Re: Re: basic-only langMatches test

* Seaborne, Andy <andy.seaborne@hp.com> [2007-08-11 20:29+0100]
>
>
> Eric Prud'hommeaux wrote:
>> * Lee Feigenbaum <lee@thefigtrees.net> [2007-08-10 18:05-0400]
>>> Seaborne, Andy wrote:
>>>> Eric Prud'hommeaux wrote:
>>>>> * Lee Feigenbaum <lee@thefigtrees.net> [2007-08-06 09:01-0400]
>>>>>> ACTION: ericP to write a test showing that langMatches doens't do 
>>>>>> extended matching
>>>>> I checked with i18n-core and it appears that there are no tests that
>>>>> basic matches but extended does not match.
>>>>>   http://www.w3.org/mid/46A62549.7010807@yahoo-inc.com
>>>>>
>>>>> I propose:
>>>>>
>>>>> http://www.w3.org/2001/sw/DataAccess/tests/data-r2/expr-builtin/manifest.ttl
>>>>>   LangMatches-basic
>>>>>
>>>>> Data:
>>>>> @prefix : <http://example.org/#> .
>>>>>
>>>>> :x :p3 "abc"@de .
>>>>> :x :p4 "abc"@de-DE .
>>>>> :x :p5 "abc"@de-Latn-DE .
>>>>>
>>>>> Query:
>>>>> PREFIX : <http://example.org/#>
>>>>>
>>>>> SELECT *
>>>>> { :x ?p ?v . FILTER langMatches(lang(?v), "de-DE") . }
>>>>>
>>>>> Results:
>>>>> ┌────────────────────────┬───────────┐
>>>>> │                       p│          v│
>>>>> ├────────────────────────┼───────────┤
>>>>> │<http://example.org/#p4>│"abc"@de-de│
>>>>> └────────────────────────┴───────────┘
>>>>>
>>>>> and i pass it...
>>>> ARQ does pass this test.
>>> Glitter does also, but...
>>>
>>>> The results do not reflect the syntactic input which has de-DE.  (ARQ 
>>>> actually returns "abc"@de-DE for ?v. -- all matching and equality is 
>>>> done case-insensitively but not by forcing to lower case on data 
>>>> loading.)
>>>> Had it been the JSON results, the results would be different.
>>>> As the point of the test is the FILTER, I suggest changing the results 
>>>> to
>>>> reflect the data and use @de-DE
>>> My test harness thinks I fail it because it does (incorrectly) case 
>>> sensitive comparisons. Could you make this change so that the results 
>>> match the case of the data, Eric?
>> I think it's best if i change the input data. It could be argued from
>> [[
>> Plain literals have a lexical form and optionally a language tag as
>> defined by [RFC-3066], normalized to lowercase.
>> ]]
>> -- http://www.w3.org/TR/rdf-concepts/#section-Graph-Literal
>> that the normalization should go to LC. 
>
> The third note below that text says:
> [[
> Note: The case normalization of language tags is part of the description of 
> the abstract syntax, and consequently the abstract behaviour of RDF 
> applications. It does not constrain an RDF implementation to actually 
> normalize the case. Crucially, the result of comparing two language tags 
> should not be sensitive to the case of the original input.
> ]]
>
> so normalization is not the only implementation choice.

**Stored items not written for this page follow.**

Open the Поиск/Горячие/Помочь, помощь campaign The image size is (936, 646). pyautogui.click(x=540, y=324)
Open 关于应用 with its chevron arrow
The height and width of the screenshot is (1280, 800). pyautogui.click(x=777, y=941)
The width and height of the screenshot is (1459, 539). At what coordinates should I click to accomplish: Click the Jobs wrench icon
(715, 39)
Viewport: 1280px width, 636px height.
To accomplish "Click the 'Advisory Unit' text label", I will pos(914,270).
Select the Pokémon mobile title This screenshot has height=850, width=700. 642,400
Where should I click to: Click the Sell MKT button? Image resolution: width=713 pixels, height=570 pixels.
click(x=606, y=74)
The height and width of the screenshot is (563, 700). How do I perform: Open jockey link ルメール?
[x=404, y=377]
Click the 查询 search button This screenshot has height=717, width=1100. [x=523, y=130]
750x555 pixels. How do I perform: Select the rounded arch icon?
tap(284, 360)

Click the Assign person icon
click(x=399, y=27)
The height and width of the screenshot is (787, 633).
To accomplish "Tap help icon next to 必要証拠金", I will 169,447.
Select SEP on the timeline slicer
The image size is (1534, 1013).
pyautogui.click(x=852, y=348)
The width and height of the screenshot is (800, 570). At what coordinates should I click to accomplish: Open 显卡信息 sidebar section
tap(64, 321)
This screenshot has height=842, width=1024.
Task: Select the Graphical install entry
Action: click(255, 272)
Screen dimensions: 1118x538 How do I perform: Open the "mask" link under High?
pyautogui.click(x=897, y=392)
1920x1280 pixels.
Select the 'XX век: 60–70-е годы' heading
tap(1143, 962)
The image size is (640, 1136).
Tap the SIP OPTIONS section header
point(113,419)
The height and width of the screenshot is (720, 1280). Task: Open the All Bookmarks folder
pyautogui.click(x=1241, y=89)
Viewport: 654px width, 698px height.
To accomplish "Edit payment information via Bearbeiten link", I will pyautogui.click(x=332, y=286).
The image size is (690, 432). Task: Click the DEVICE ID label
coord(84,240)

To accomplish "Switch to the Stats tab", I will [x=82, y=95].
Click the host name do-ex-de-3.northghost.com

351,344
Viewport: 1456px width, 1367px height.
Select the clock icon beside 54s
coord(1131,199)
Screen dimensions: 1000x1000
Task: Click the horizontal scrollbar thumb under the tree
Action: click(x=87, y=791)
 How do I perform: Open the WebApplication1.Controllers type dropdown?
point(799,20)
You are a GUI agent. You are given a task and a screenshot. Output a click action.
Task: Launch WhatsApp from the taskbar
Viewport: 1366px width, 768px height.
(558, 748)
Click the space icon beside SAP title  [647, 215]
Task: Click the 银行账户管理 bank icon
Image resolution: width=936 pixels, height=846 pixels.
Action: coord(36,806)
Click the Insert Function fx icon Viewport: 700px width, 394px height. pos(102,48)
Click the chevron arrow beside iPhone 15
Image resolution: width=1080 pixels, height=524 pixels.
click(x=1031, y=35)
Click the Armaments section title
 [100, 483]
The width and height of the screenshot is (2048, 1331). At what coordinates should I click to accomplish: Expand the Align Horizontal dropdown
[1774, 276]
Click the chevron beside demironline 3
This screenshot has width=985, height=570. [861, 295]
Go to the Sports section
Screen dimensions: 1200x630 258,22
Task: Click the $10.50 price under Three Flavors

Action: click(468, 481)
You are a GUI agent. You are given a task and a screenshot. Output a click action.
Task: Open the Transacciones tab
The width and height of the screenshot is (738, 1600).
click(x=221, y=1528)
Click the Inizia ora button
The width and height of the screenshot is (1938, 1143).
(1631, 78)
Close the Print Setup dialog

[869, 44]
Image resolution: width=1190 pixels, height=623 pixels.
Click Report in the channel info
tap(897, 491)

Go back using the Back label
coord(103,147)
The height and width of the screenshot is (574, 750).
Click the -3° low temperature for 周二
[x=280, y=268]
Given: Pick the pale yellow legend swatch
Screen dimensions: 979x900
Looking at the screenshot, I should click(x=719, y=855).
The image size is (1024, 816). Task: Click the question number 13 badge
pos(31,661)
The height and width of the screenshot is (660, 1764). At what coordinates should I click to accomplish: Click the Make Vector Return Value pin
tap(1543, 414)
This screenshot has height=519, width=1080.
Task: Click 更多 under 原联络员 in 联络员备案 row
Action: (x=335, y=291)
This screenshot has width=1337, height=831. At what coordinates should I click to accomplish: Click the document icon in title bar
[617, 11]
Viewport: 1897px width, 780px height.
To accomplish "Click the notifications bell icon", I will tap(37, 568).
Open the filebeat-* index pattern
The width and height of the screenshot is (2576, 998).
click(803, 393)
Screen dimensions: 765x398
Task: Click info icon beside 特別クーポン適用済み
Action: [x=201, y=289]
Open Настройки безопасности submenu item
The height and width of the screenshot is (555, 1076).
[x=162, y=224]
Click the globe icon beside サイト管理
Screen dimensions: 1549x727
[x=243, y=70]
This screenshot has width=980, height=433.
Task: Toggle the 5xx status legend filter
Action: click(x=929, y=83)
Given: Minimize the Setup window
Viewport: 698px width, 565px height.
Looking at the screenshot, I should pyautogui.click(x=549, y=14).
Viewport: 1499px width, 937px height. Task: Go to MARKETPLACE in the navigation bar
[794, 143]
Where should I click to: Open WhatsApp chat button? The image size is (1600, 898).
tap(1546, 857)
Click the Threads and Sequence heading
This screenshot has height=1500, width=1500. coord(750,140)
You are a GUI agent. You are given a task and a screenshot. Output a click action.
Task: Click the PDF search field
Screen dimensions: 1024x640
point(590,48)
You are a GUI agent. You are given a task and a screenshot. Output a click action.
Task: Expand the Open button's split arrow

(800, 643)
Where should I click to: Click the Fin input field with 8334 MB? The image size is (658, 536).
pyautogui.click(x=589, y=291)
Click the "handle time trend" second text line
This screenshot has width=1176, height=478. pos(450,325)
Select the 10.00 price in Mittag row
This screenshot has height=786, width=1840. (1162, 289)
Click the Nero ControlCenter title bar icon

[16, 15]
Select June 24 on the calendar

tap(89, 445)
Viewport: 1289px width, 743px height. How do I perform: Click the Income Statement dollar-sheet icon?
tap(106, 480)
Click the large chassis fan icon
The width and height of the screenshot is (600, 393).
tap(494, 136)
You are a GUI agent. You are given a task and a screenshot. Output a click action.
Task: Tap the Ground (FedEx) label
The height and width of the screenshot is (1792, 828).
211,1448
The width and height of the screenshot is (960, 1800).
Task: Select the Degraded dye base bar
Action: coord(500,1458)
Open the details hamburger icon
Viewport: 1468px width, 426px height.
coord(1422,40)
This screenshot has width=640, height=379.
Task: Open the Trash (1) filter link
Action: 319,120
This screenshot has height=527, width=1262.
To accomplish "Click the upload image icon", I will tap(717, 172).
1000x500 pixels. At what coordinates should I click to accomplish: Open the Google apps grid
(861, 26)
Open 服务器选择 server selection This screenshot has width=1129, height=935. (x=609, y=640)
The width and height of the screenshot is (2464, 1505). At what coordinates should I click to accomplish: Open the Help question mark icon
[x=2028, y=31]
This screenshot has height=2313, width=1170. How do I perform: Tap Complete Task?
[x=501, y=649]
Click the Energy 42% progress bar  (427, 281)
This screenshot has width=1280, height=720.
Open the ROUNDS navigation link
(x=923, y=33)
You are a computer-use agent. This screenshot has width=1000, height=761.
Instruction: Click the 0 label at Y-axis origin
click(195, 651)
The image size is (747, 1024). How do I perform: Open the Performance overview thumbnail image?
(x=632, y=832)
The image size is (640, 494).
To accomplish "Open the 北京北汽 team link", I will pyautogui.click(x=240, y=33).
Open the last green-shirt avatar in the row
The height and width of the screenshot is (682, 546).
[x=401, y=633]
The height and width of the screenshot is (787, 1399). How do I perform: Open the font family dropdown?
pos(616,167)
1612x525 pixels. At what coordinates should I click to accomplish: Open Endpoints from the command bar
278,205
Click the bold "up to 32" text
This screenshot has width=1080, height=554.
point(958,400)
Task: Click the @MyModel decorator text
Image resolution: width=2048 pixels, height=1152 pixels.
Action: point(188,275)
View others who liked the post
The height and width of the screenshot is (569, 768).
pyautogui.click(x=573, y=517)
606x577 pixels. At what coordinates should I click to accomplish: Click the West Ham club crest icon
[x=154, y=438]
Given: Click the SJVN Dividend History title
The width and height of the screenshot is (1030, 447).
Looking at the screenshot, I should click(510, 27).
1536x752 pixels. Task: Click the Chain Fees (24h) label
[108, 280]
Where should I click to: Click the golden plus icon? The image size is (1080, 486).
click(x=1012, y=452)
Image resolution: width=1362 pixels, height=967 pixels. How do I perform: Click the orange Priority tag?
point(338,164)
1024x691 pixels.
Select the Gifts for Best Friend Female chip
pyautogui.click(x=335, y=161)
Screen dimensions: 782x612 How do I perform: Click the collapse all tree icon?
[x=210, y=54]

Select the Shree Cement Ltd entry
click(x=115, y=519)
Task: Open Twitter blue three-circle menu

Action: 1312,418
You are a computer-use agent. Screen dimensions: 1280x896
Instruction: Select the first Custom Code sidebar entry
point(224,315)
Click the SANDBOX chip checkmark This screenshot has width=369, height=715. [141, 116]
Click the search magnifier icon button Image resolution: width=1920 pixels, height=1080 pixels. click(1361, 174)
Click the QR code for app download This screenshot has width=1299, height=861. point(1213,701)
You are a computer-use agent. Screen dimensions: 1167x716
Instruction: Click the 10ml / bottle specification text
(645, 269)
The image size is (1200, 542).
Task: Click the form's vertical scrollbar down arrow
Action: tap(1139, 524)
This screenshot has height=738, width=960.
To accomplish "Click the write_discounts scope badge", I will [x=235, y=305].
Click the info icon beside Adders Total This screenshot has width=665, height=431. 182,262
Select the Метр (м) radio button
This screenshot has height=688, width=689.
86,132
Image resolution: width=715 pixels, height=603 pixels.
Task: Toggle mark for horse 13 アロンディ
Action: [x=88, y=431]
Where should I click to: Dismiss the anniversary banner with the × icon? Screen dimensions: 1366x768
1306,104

Agreed. I think it's saying that the graph terms
   "da"^^de-DE and "da"^^de-de

are the same term (eeeek). This leads to apparent conundrums with a
series of questions like:

Data:
  <Horst> <said> "da"^^de-DE , "da"^^de-de .

Query:
  SELECT ?o { <Horst> <said> "da"^^de-DE }
Result: TRUE

Query:
  SELECT ?o { <Horst> <said> "da"^^de-de }
Result: TRUE

Query:
  ASK { <Horst> <said> ?o1
        OPTIONAL { <Horst> <said> ?o2
                   FILTER (!sameTerm(?o1, ?o2 )
        }
      }
Result: FALSE

Query:
  SELECT ?o { <Horst> <said> ?o }
Result: "da"^^de-DE or "da"^^de-de depending on whim.


YEAGGHHH!


> > However, I don't want to
>> change, or even help, the world at this point. So let's just go
>> with lower case test data.
>> all "-DE" strings changed to "-de"
>> q-langMatches-de-DE.rq moved to q-langMatches-de-de.rq
>> manifest updated
>>> thanks,
>>> Lee

-- 
-eric

office: +1.617.258.5741 NE43-344, MIT, Cambridge, MA 02144 USA
mobile: +1.617.599.3509

(eric@w3.org)
Feel free to forward this message to any list for any purpose other than
email address distribution.

Received on Saturday, 11 August 2007 21:10:11 UTC